* **Exercise instructions**:
Restate word for word the entries below, starting at the line with "Roster (154, 418)" and ending at the line with "[Phone +64-7-825-8881]". Keep both end lines and omit the pictures.

* **Stored dataset items**:
::::

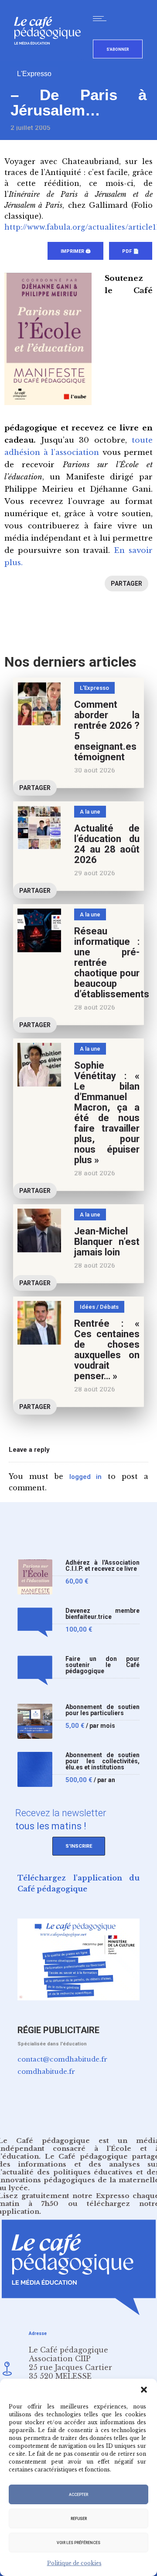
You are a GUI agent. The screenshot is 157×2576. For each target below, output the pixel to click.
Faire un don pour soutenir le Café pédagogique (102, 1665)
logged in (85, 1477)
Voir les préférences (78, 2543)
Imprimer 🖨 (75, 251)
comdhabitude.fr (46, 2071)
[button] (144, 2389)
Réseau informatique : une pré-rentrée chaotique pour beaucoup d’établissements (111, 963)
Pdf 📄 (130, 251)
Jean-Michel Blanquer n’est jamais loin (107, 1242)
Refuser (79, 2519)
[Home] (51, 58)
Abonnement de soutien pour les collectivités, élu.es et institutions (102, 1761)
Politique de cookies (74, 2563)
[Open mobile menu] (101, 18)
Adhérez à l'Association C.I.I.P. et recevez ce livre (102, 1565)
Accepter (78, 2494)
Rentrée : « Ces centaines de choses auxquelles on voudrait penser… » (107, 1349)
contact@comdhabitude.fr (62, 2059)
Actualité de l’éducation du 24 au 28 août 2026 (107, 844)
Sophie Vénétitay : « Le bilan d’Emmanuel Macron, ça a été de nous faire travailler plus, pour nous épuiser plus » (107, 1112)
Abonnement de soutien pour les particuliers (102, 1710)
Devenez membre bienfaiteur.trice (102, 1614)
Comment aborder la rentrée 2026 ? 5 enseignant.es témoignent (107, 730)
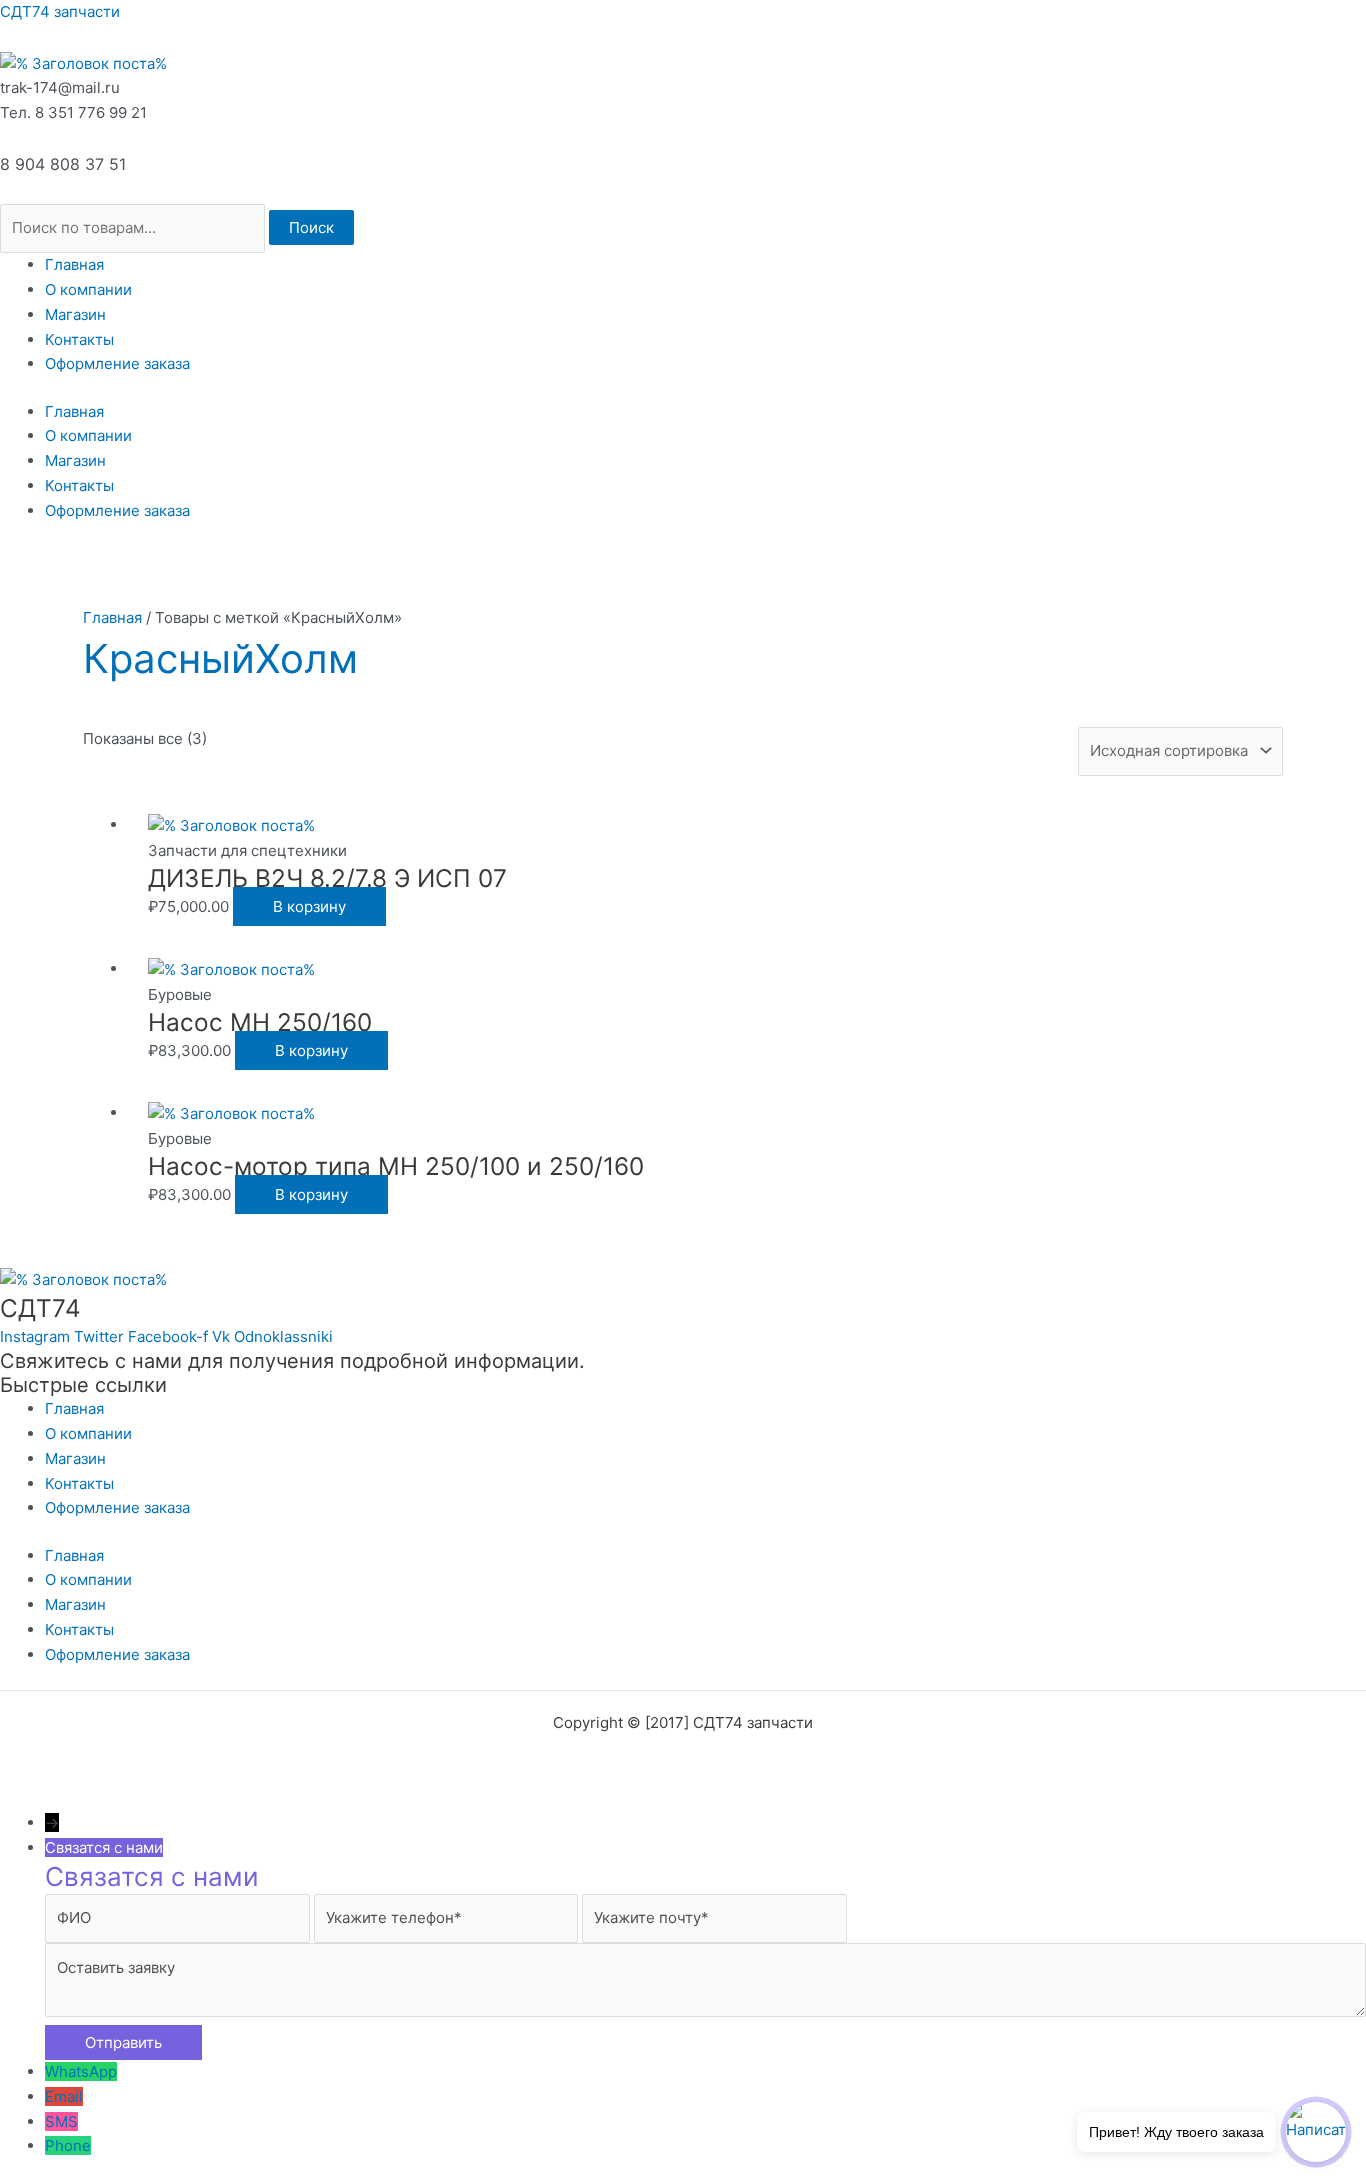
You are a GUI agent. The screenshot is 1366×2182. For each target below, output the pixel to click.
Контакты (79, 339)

::::

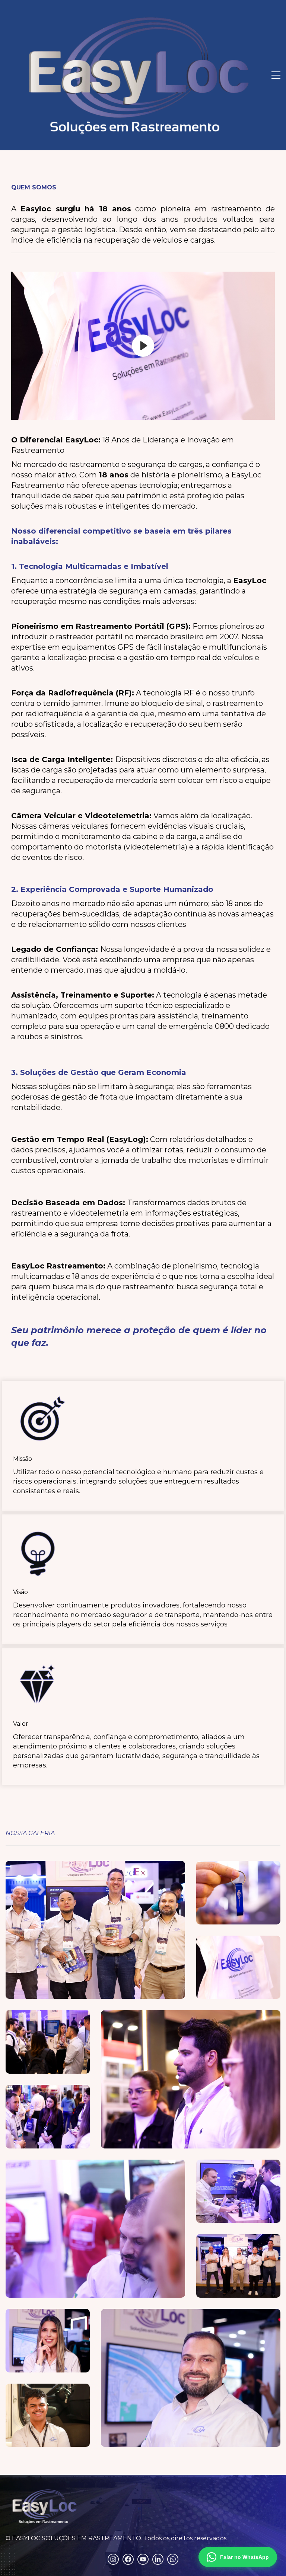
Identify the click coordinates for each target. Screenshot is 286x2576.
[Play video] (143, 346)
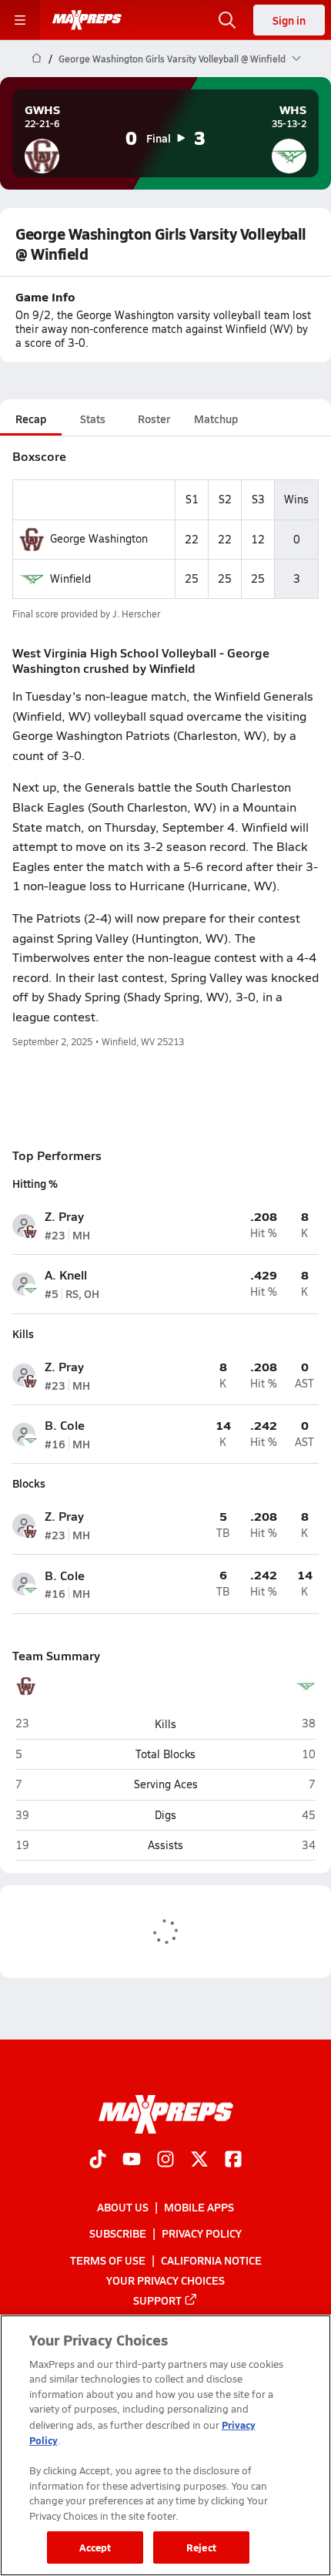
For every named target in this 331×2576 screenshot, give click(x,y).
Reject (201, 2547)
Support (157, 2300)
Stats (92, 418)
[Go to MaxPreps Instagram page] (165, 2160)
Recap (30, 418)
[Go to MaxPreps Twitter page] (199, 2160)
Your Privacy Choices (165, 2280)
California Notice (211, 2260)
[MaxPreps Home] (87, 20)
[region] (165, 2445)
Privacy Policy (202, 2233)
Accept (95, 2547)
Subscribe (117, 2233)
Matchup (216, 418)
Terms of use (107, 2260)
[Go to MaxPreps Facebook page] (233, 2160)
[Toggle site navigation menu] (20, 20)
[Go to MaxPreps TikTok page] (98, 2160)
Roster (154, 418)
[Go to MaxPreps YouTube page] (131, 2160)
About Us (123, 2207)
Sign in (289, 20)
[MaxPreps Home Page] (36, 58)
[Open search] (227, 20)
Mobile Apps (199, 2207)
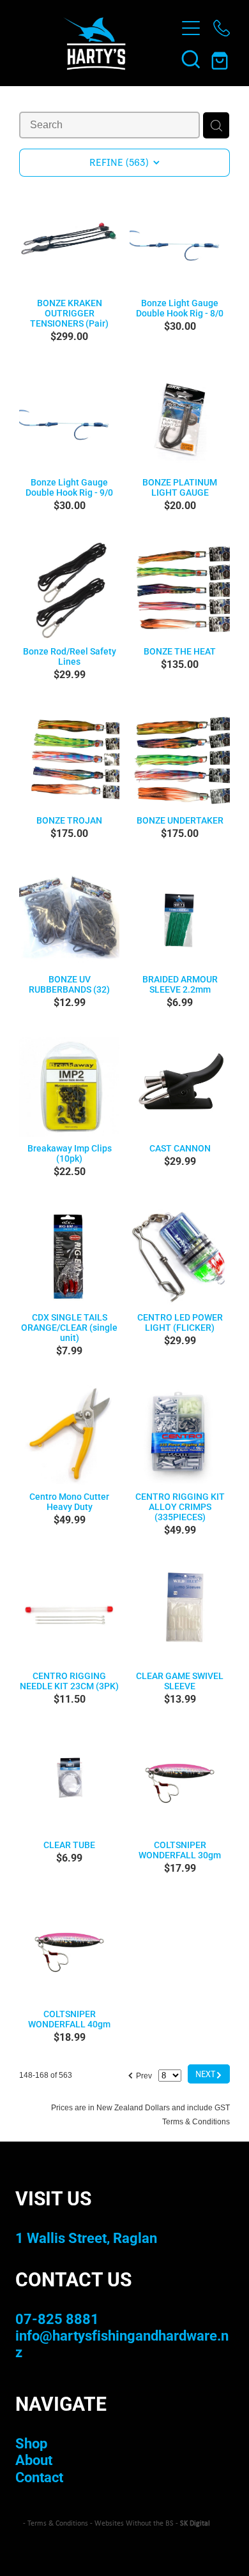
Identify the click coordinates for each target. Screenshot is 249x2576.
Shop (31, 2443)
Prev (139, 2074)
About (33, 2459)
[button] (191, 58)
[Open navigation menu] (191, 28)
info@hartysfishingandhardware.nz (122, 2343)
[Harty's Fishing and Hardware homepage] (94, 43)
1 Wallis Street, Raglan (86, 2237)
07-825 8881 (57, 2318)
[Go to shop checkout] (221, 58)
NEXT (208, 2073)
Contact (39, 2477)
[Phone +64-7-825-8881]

::::

* **Task solution**:
Roster (154, 418)
[Go to MaxPreps YouTube page] (131, 2160)
About Us (123, 2207)
Sign in (289, 20)
[MaxPreps Home Page] (36, 58)
[Open search] (227, 20)
Mobile Apps (199, 2207)
Identify the click coordinates for each target. Screenshot is 249x2576.
Shop (31, 2443)
Prev (139, 2074)
About (33, 2459)
[button] (191, 58)
[Open navigation menu] (191, 28)
info@hartysfishingandhardware.nz (122, 2343)
[Harty's Fishing and Hardware homepage] (94, 43)
1 Wallis Street, Raglan (86, 2237)
07-825 8881 (57, 2318)
[Go to shop checkout] (221, 58)
NEXT (208, 2073)
Contact (39, 2477)
[Phone +64-7-825-8881]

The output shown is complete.